Marseille : le vieux Port et le pont transbordeur

En réalité, la construction des ponts suspendus avait été stoppée en France après l’effondrement de ce type d’ouvrage à Angers en 1850, puis à La Roche-Bernard en 1852. Le mérite du système Arnodin consiste à en perfectionner la technique en vue d’une meilleure stabilisation des structures. 

 Dans Le Pont à transbordeur de Bordeaux paru en 1898, Arnodin se présente comme constructeur des ponts à transbordeur de Bilbao, Bizerte,  Rouen, Martrou et Nantes. Et quand il n’en est pas le constructeur, il est du moins l’auteur des projets de Bordeaux,Tancarville, Anvers, Copenhague, etc… En réalité, lors de la construction du prototype à Bilbao en 1893, il est associé à l’ingénieur espagnol Alberto de Palacio. 

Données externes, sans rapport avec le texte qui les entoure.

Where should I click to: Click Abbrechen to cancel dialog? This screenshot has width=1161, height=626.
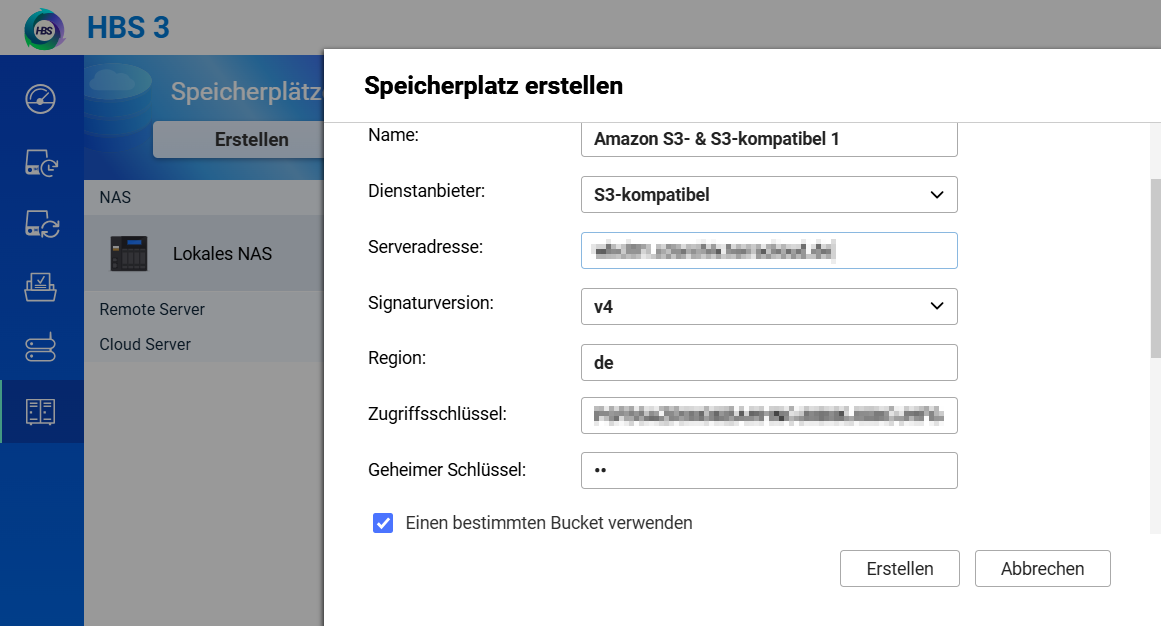1043,568
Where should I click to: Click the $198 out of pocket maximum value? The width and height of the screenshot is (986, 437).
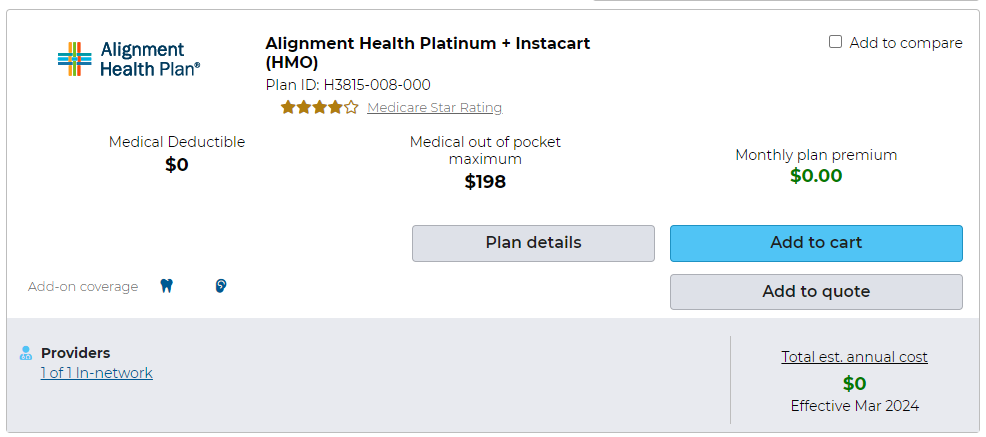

Arnodin exporte par la suite ce concept en France. Il s’agit d’un ouvrage enjambant un port, un canal ou un fleuve. Son transbordeur, plus connu désormais sous le nom de nacelle, est suspendu à un chariot roulant sous le tablier du pont. Lequel est érigé à une hauteur de 50 mètres minimum afin d’autoriser le passage de grands voiliers, navires et autres bateaux sous la structure. Il permet ainsi de transporter d’une rive à l’autre des personnes et des véhicules sans bloquer la navigation fluviale. D’abord assurée par une machine à vapeur, la traction de la nacelle le fut ensuite par un moteur électrique. En 1899, on inaugure le pont-transbordeur de Rouen.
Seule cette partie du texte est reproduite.